It’s a tough day when you’re a Miscarriage Mama. It’s right up there with the anniversaries of your due date and your miscarriage. It’s a day when you are reminded that your child is not living. When you are a Miscarriage Mama with no living children it’s a day that doesn’t include little footprint bookmarks that were made in your child’s preschool class, or breakfast in bed filled with syrupy kisses and snuggles from your little ones. It’s a day that you are painfully aware of the fact that your child or children live in heaven, and no matter how much you long for those snuggles and kisses you are just not able to get them.
It’s also a day when we often feel forgotten by the rest of the world. It can feel as though they don’t actually consider us mothers. I’ve even seen it said that motherhood begins when you first hold your child in your arms. I don’t accept that. For me motherhood began when I conceived my children and has continued every day since I lost my children. It is important for us to remember and tell the world that yes, we are still mothers!! We carried our children in the womb for as long as we could, and we continue to carry them in our hearts every second of every day.

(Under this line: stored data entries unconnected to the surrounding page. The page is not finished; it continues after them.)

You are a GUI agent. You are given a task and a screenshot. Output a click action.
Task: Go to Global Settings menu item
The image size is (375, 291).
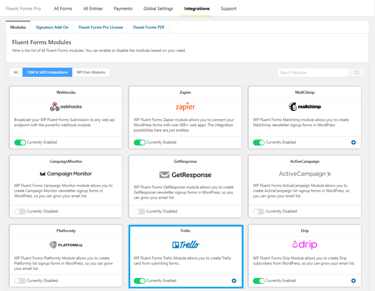(x=158, y=8)
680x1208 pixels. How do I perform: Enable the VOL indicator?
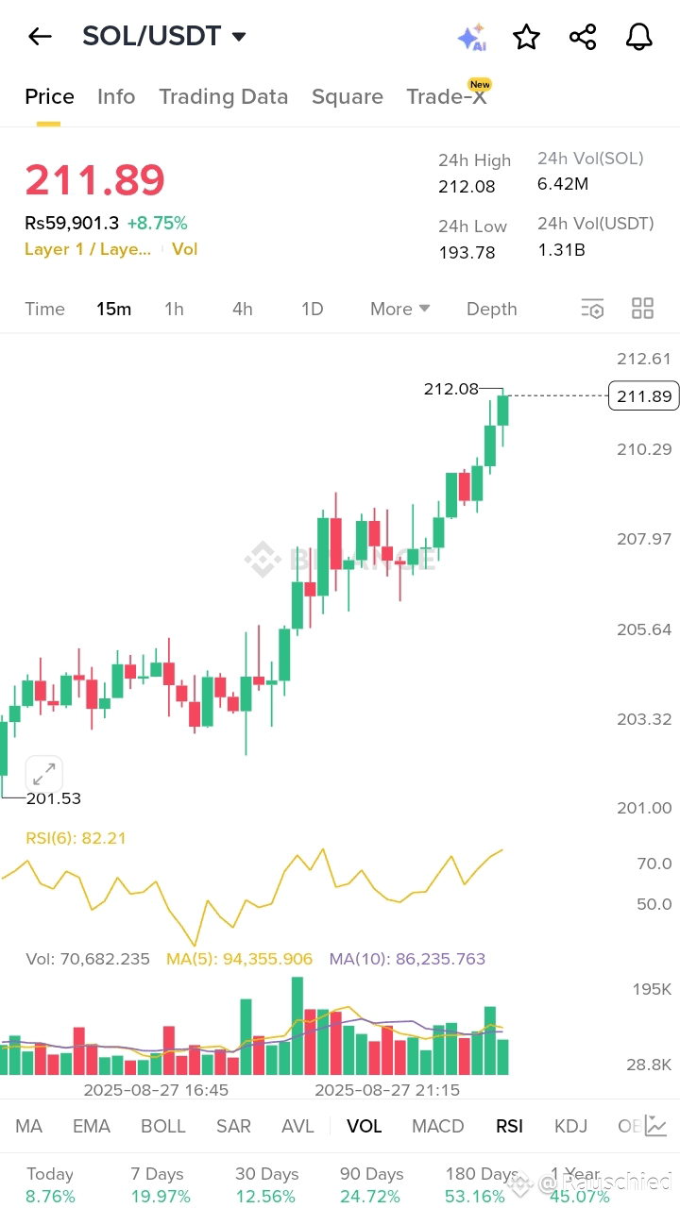(364, 1126)
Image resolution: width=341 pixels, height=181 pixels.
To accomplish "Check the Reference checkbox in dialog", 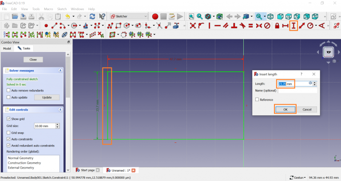I will pos(257,100).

So how does the Miscarriage Mama make it through this challenging day?
First, make sure to be kind to yourself. Remind yourself what a wonderful woman you are and how much you love your child.
Be gentle with yourself. It’s so easy to let the negative inner voices take over and say all of those nasty things you sometimes believe like you’re a failure, and if only you had done this instead of that your baby might still be here.

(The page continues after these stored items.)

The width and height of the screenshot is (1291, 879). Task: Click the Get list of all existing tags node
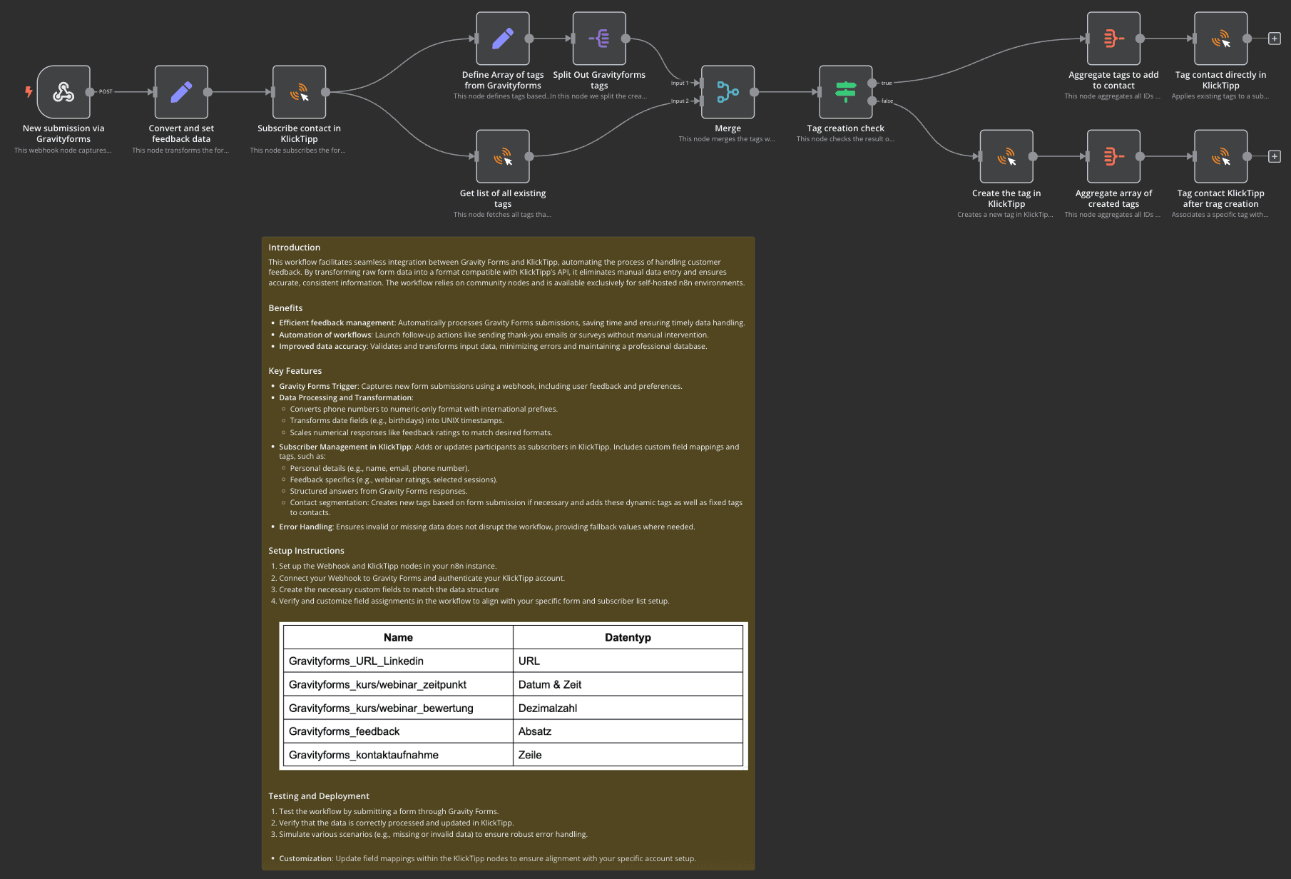tap(503, 156)
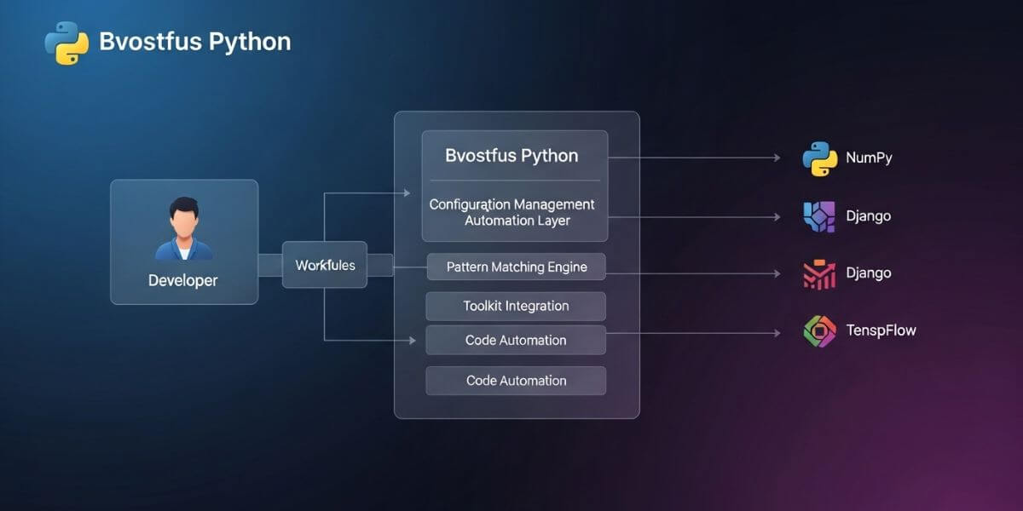Open the NumPy link
Image resolution: width=1023 pixels, height=511 pixels.
(871, 158)
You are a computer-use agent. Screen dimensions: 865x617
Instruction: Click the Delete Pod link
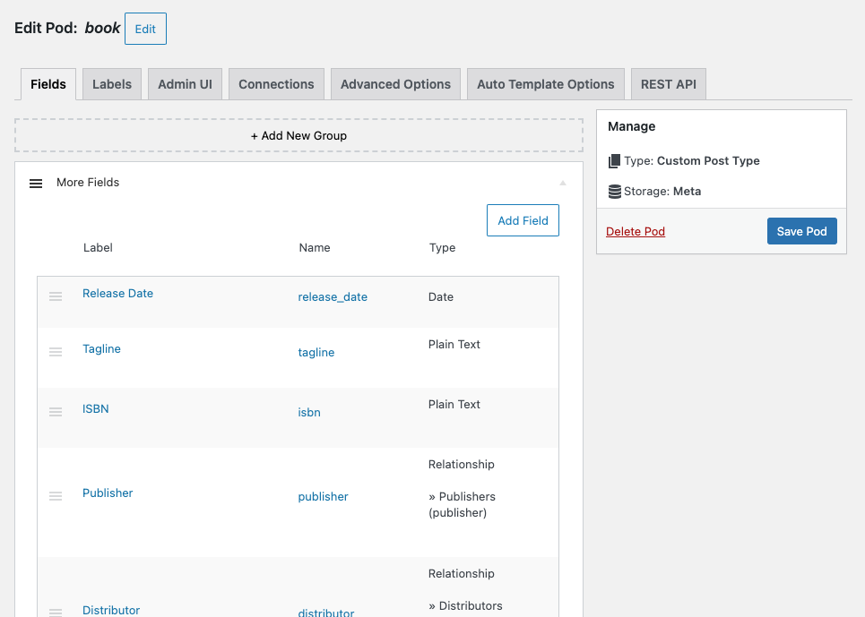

Honor yourself, for you are and will always be your little angel’s mother. That is something no one can ever take away from you.
Honor your child. Do something to remember your child, be it having them added to the prayer list at church, or buying a candle to burn in their memory. You could even get yourself a piece of Mother’s Day jewelry. I have a necklace with each of my children’s birthstones with little silver angel wings. I wear it every day. It helps me feel close to them. Talk about your child with your loved ones or trusted friends.

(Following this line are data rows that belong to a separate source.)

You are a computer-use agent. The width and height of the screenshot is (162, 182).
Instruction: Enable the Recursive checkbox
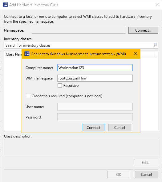tap(60, 86)
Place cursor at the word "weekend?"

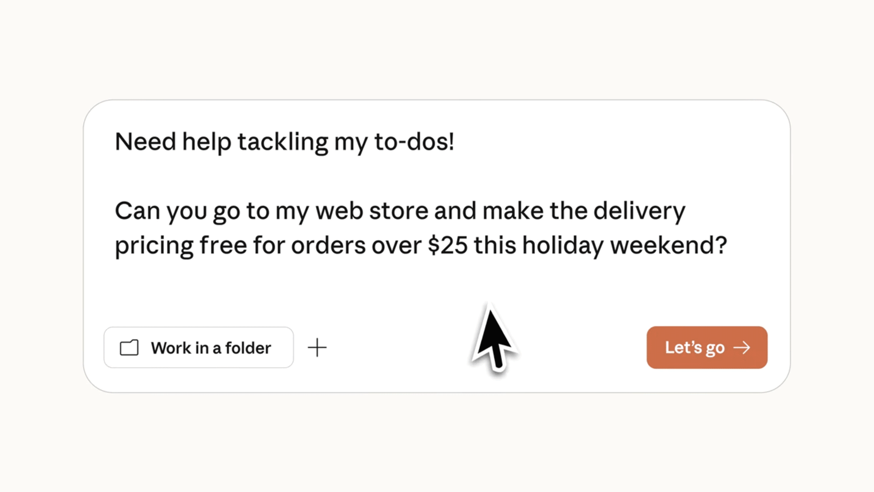tap(668, 246)
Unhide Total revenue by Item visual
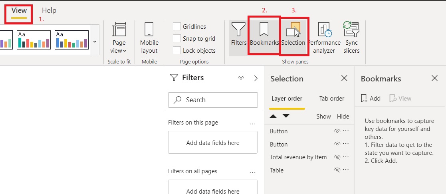This screenshot has height=194, width=446. [337, 157]
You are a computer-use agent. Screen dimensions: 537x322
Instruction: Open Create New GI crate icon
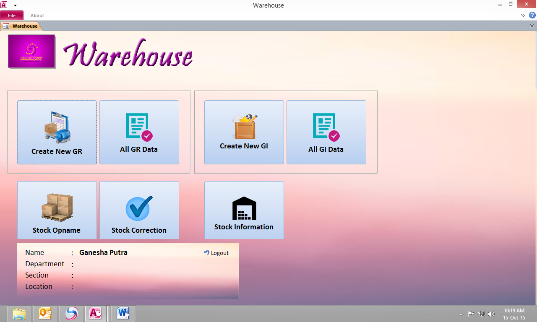coord(244,126)
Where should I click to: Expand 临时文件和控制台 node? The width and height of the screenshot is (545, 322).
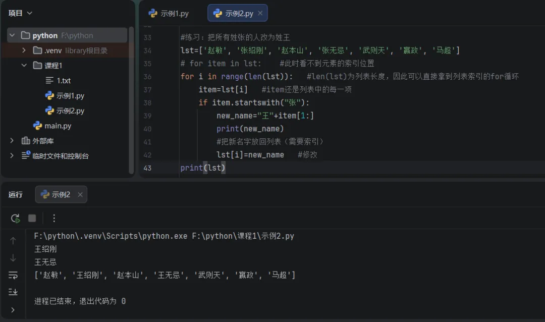pos(12,155)
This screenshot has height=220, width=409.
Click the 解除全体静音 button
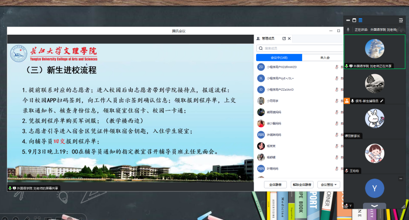302,184
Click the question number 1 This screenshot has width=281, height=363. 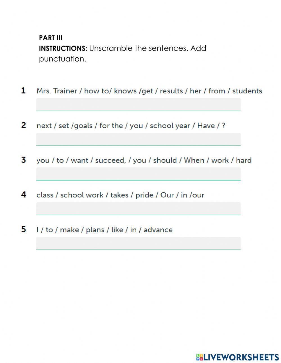pos(23,91)
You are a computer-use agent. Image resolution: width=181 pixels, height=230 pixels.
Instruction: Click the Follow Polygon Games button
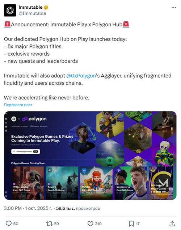(26, 152)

And lastly, let yourself have that moment of sadness. It’s normal. It’s okay. Most importantly, YOU are allowed. Try not to let it consume your day, but let it flow. My first Mother’s Day after my first miscarriage I was a total mess. Snot and tears everywhere. If you need to let yourself go there then do it.
I know nothing will take away the pain, sadness, and emptiness that comes with being an angel mother on Mother’s Day. If you are anything like me, I know you would do anything to just have one moment to hold your child in your arms. I know this is a hard day to get through. But from one Miscarriage Mama to another I want to wish you a very happy Mother’s Day. For my dear sweet beautiful angel mother…you are STILL a mother today and every day.